L'ex rossonero Leonardo torna a parlare del suo passaggio all'Inter di qualche anno fa: il brasiliano ha dichiarato di non essersi pentito della scelta

"Intervistato da 'Il Sole 24 Ore' l'ex rossonero Leonardo ha ripercorso alcuni significativi momenti della sua carriera da dirigente soffermandosi in particolar modo sul suo passaggio dal Milan all'Inter. Il brasiliano ha dichiarato di non essersi assolutamente pentito della scelta fatta sottolineando come l'esperienza in nerazzurro gli sia servita moltissimo per maturare professionalmente. Leonardo ha poi fatto una panoramica del calcio italiano dei giorni nostri confrontandola con altre realtà europee come la Premier League o la Liga spagnola.

""Le polemiche con Berlusconi? Ogni situazione è figlia di colpe da dividere fra i protagonisti, eravamo due mondi diversi. Al presidente Moratti, che ammiro e conosco bene anche per molte collaborazioni in progetti umanitari, risposi “Lei sta scherzando, vero?!?”, e poi, invece, in pochi mesi riuscii a costruire un’avventura meravigliosa. Non mi pento di nulla, di quel passaggio dal Milan all’Inter. Ci fu qualche polemica, ma credo che tutto sia risolto perché al Milan, pur non essendo stato io né Paolo Maldini né un leader assoluto, ho dato con costanza e questo mi viene riconosciuto. E aver gestito quelle polemiche mi ha cambiato come persona".
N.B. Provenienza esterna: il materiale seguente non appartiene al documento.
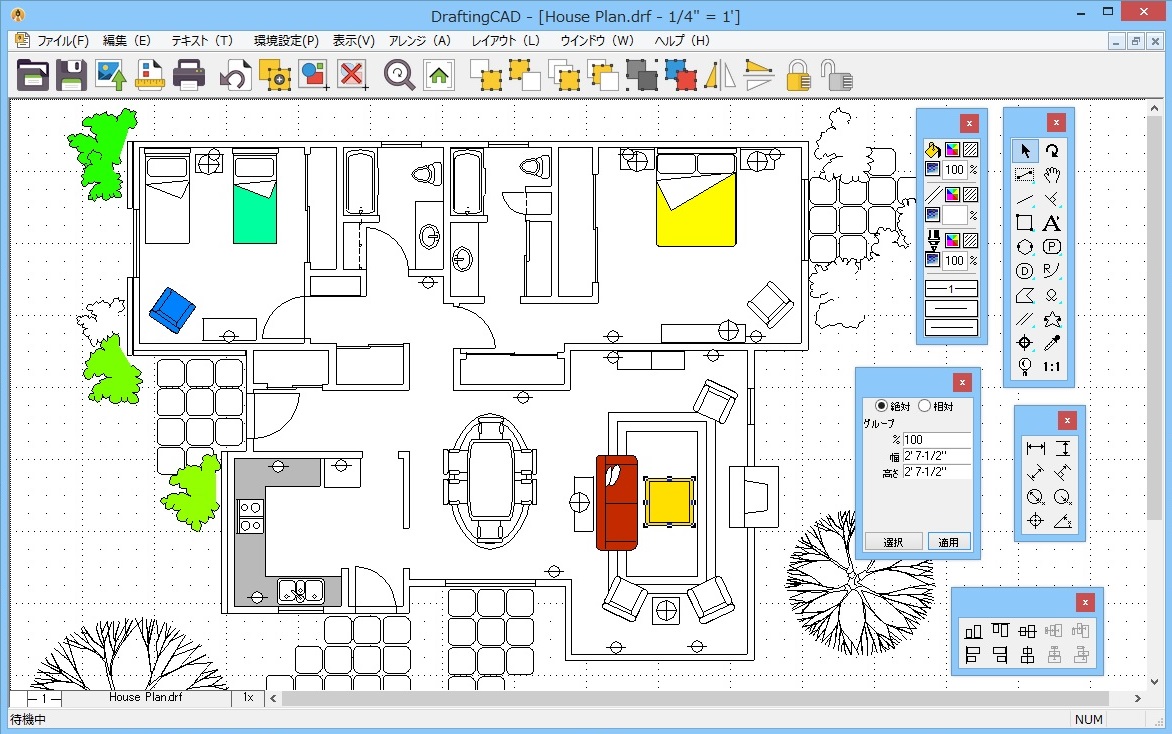Select the 相対 (relative) radio button
This screenshot has width=1172, height=734.
pos(924,406)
"Leonardo ha poi aggiunto: "L’Italia, ad esclusione della Juventus dove programmano, progettano, si danno tempo e mettono tanti soldi solo se ne vale la pena, si è fermata dieci anni fa. Il suo calcio funzionava, vinceva, c’erano le fortune dei Moratti, degli Agnelli, dei Berlusconi che permettevano alle famiglie di staccare assegni per avere i campioni più forti. Un management casereccio che poteva funzionare negli anni 80-90; le squadre come la seconda azienda di grandi gruppi. E nessuno che guardasse avanti, l’Italia era autosufficiente, ma oggi gli stadi sono obsoleti e manca una struttura politico-organizzativa. Mentre Inghilterra, Germania, Real Madrid e Barcellona si sono date regole e modelli. I cinesi? Mi pare complicato immaginare uno sviluppo del calcio italiano sugli investimenti stranieri: se si mettono soldi, anche tanti, sui giocatori ma non c’è organizzazione, si va poco lontano".